_TRECHO DO DOCUMENTO_:
<<<<
Ele é do Ministério Público de São Paulo, que ainda é muito influenciado pela doutrina do direito da defesa social, que defende respostas duras para combater o crime e a violência. Temos duas grandes correntes que se opõem no Direito: os garantistas, alinhados com os direitos dos indivíduos, e os de defesa social, que priorizam o interesse do Estado e, teoricamente, da sociedade. O Alexandre é mais filiado à defesa social. Isso significa que ele defende respostas mais duras como concepção de manutenção da ordem pública. Em termos filosóficos, o Estado precisa impor lei e a ordem. Não é algo pactuado, mas que se impõe a partir de uma legislação pré-existente.
Pode ser um problema o fato de o ministro ser dessa corrente?
>>>>
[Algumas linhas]
<<<<
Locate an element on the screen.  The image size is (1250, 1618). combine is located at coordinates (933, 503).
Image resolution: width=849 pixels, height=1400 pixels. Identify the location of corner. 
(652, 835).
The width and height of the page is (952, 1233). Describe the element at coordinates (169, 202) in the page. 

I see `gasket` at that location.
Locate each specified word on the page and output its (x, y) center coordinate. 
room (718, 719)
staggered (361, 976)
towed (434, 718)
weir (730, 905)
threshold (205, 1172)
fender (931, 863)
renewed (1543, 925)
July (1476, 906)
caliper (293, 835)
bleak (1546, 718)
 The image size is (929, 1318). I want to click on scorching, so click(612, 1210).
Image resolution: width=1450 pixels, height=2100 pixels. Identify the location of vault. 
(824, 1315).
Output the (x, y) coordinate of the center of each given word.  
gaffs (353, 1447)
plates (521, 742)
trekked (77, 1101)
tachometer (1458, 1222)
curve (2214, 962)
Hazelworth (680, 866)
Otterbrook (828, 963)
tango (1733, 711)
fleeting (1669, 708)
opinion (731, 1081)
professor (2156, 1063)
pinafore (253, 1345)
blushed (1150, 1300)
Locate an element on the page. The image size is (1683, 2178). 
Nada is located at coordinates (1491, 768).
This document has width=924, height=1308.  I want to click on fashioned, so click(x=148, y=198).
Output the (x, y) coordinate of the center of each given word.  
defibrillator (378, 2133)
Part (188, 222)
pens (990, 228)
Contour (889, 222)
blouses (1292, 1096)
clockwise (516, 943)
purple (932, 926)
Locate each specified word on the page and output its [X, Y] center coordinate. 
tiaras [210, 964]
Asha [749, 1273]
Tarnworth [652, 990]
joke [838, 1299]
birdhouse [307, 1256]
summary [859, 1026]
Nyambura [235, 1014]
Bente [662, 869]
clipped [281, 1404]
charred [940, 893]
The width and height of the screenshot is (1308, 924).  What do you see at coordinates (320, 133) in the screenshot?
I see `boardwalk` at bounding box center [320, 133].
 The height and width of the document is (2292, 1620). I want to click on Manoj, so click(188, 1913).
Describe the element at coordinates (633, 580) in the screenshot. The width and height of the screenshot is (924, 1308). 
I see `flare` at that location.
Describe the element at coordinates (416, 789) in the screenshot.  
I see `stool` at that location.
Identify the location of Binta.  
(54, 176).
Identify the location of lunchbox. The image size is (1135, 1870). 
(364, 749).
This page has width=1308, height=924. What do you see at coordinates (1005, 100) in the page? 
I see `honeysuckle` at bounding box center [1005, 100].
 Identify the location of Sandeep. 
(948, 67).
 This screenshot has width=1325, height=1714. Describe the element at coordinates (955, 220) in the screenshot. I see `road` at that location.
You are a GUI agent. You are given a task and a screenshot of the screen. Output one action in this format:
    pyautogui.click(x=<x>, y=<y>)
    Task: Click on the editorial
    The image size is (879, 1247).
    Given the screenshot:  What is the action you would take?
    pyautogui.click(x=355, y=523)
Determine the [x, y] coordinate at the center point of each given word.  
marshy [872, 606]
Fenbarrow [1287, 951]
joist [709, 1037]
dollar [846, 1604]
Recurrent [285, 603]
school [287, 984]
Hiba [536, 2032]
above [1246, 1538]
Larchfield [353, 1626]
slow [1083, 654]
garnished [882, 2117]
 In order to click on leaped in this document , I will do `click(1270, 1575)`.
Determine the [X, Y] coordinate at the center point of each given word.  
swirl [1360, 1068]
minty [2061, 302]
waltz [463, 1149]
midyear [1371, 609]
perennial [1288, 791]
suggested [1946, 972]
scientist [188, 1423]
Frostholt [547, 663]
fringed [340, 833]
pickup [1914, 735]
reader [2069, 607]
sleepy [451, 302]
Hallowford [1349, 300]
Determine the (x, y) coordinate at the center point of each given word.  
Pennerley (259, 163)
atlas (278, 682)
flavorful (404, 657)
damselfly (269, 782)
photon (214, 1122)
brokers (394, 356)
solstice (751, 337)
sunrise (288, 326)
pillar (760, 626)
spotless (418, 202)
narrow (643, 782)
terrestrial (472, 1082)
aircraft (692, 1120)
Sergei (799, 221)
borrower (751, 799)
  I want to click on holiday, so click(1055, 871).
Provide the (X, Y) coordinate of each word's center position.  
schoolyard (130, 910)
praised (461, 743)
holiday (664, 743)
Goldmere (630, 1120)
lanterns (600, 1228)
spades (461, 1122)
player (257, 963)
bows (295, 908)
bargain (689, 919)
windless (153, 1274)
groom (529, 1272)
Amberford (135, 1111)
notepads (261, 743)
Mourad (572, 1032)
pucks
>>>>
_O QUE SE PEDE_:
Prossiga com o texto sobre as correntes do Direito a partir da pergunta final sobre o ministro.

_RESPOSTA ESCRITA_:
Em teoria, nenhum problema. A grande questão é que o parlamento optou por não dizer o que é ordem pública e o que é segurança pública. Isso não está dito em nenhuma lei e acaba sendo definido no cotidiano das polícias. Abre uma margem de discricionariedade, fazendo que o governante de plantão tenha margem de interpretação da lei muito grande. E isso gera debates, há uma disputa pelo significado do que é segurança pública e ordem pública. Alguns acham que é restringir direitos e liberdades e outros acham que é administrar conflitos, punindo os exageros. Quando você tem um ministro que não foge da polêmica, não abre mão de protagonizar a função que está exercendo, essas posições ficam mais explícitas. Mas as polêmicas não são do Alexandre. São da sociedade e ele toma partido. Isso não é ruim. Para o bem e para o mal, ele é transparente naquilo que acredita.
As opiniões são de que ele aderiu à linha repressiva ao definir, junto com a Procuradoria-Geral do Estado (PGE-SP), que as desocupações poderiam ser feitas sem autorização judicial. Como avalia?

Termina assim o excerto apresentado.